▶ Pixel coordinate grounding data
/---
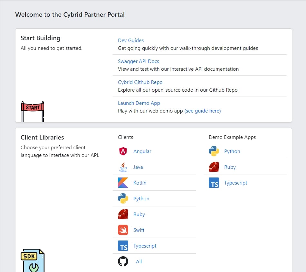Click the Swift bird icon
Image resolution: width=306 pixels, height=272 pixels.
123,230
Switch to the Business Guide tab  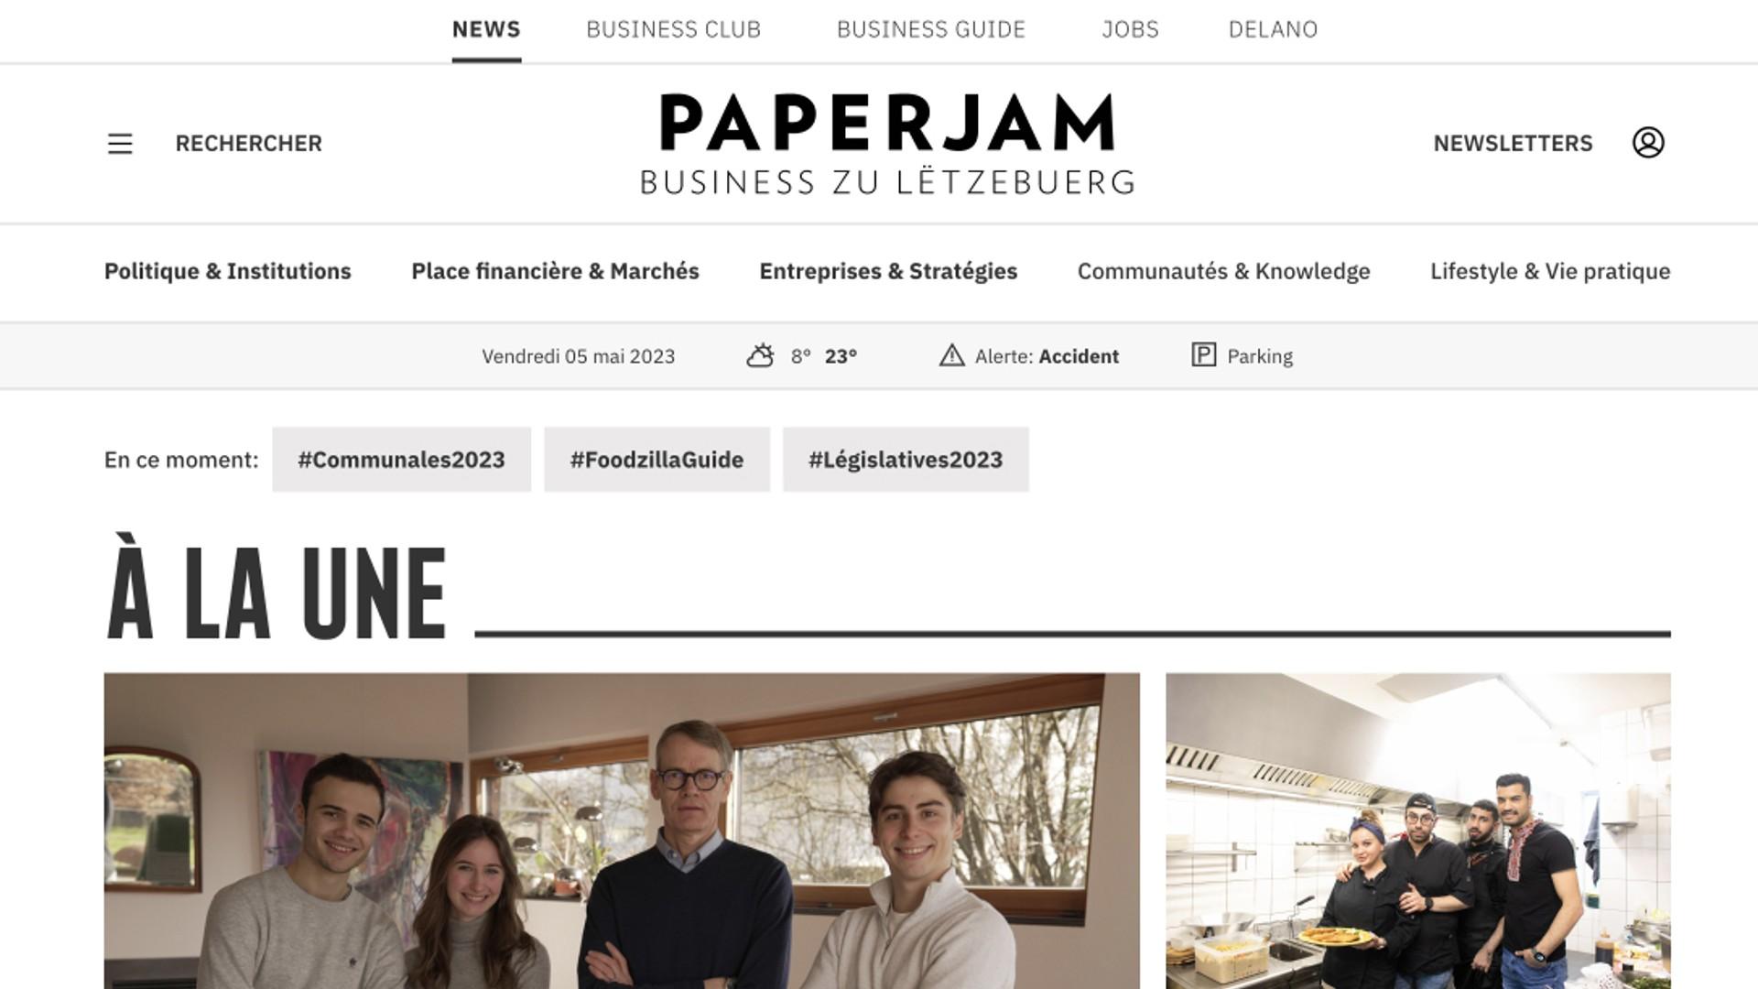pyautogui.click(x=931, y=29)
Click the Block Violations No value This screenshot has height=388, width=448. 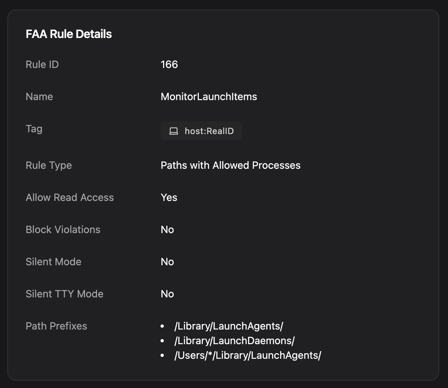[x=167, y=230]
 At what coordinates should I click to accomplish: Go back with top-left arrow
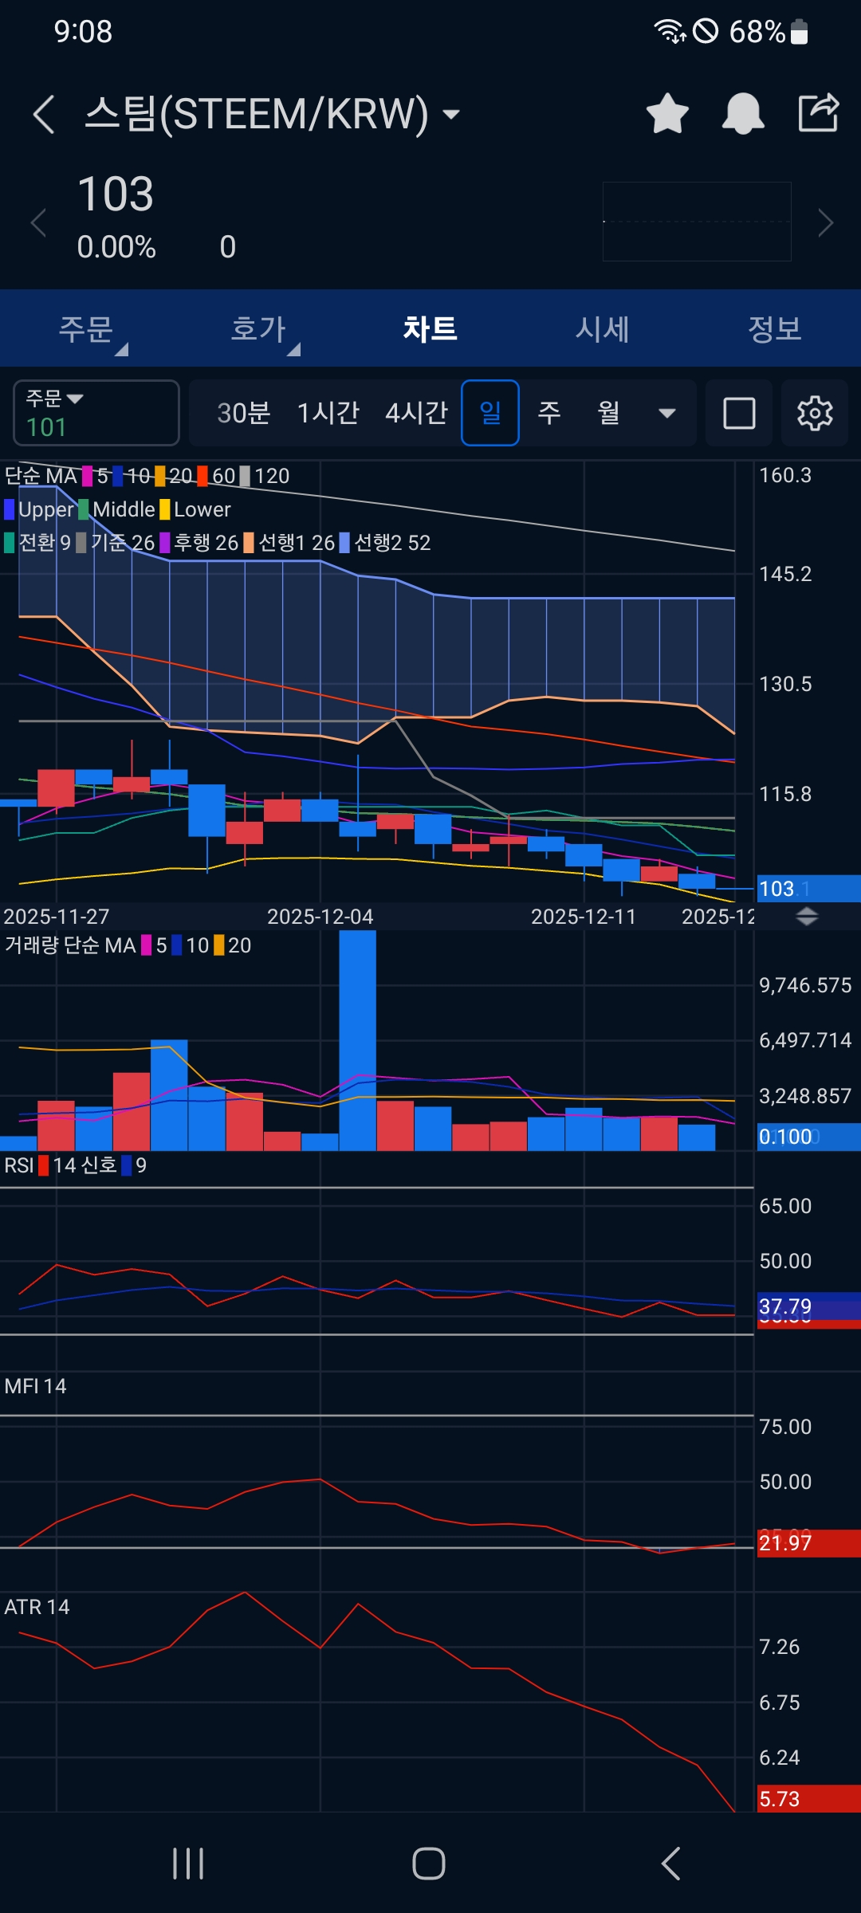click(44, 114)
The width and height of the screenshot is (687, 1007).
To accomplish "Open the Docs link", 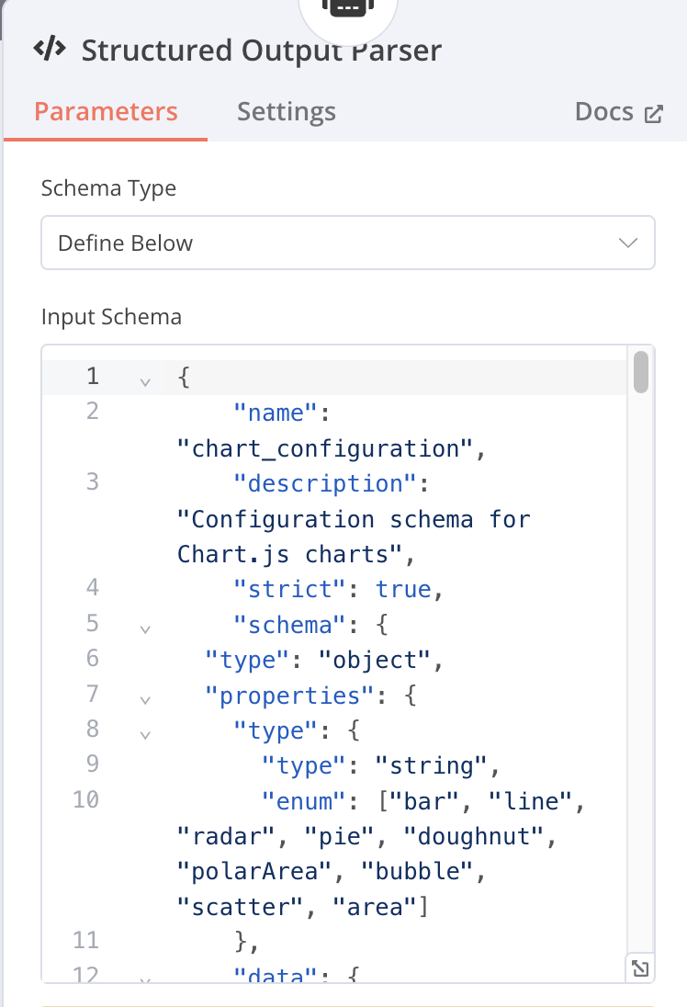I will coord(604,112).
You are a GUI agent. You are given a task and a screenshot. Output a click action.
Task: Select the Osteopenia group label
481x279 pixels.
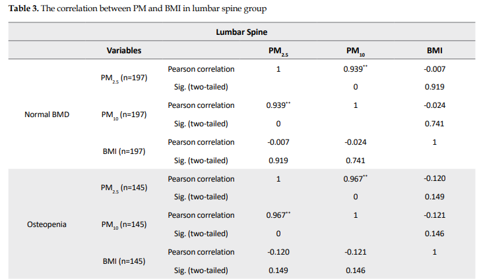pos(47,224)
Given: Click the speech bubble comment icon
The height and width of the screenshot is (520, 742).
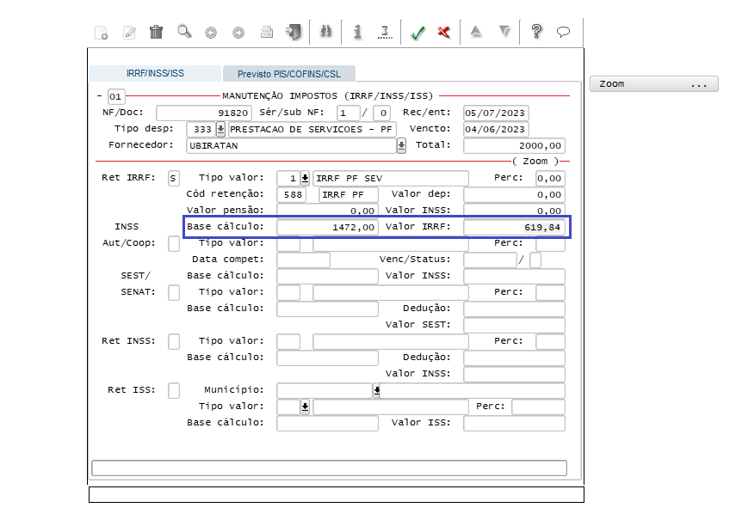Looking at the screenshot, I should pos(564,33).
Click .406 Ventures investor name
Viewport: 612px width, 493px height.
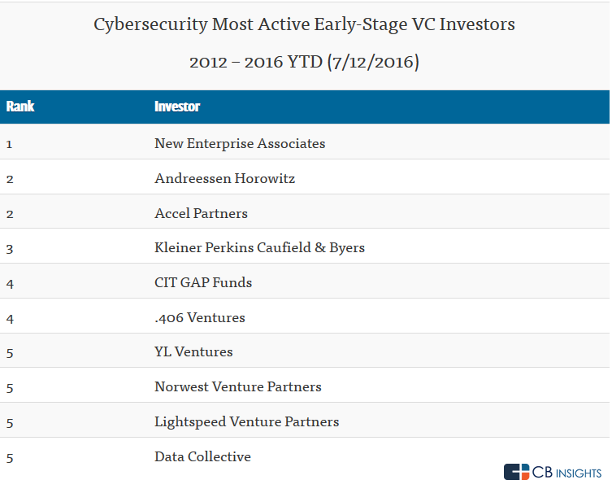pyautogui.click(x=200, y=317)
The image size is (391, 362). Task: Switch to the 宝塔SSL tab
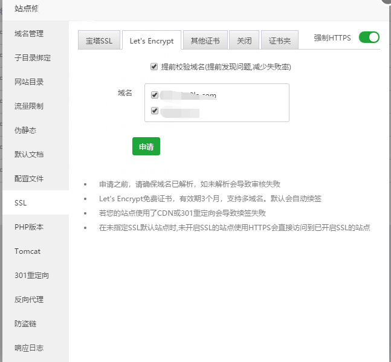[x=99, y=41]
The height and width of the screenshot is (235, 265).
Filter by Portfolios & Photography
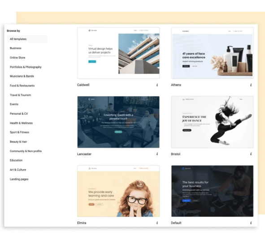click(26, 67)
\---
▶ Work order
Please give an exact copy of the lines from the line containing "You are a GUI" through the end of the records above, pictures excluded.

▶ Output
You are a GUI agent. You are given a task and a screenshot. Output a click action.
Task: Select the Osteopenia group label
481x279 pixels.
pos(47,224)
Given: Click the speech bubble comment icon
The height and width of the screenshot is (520, 742).
Looking at the screenshot, I should pos(564,33).
Click .406 Ventures investor name
Viewport: 612px width, 493px height.
pyautogui.click(x=200, y=317)
The image size is (391, 362). Task: Switch to the 宝塔SSL tab
[x=99, y=41]
The height and width of the screenshot is (235, 265).
Filter by Portfolios & Photography
click(26, 67)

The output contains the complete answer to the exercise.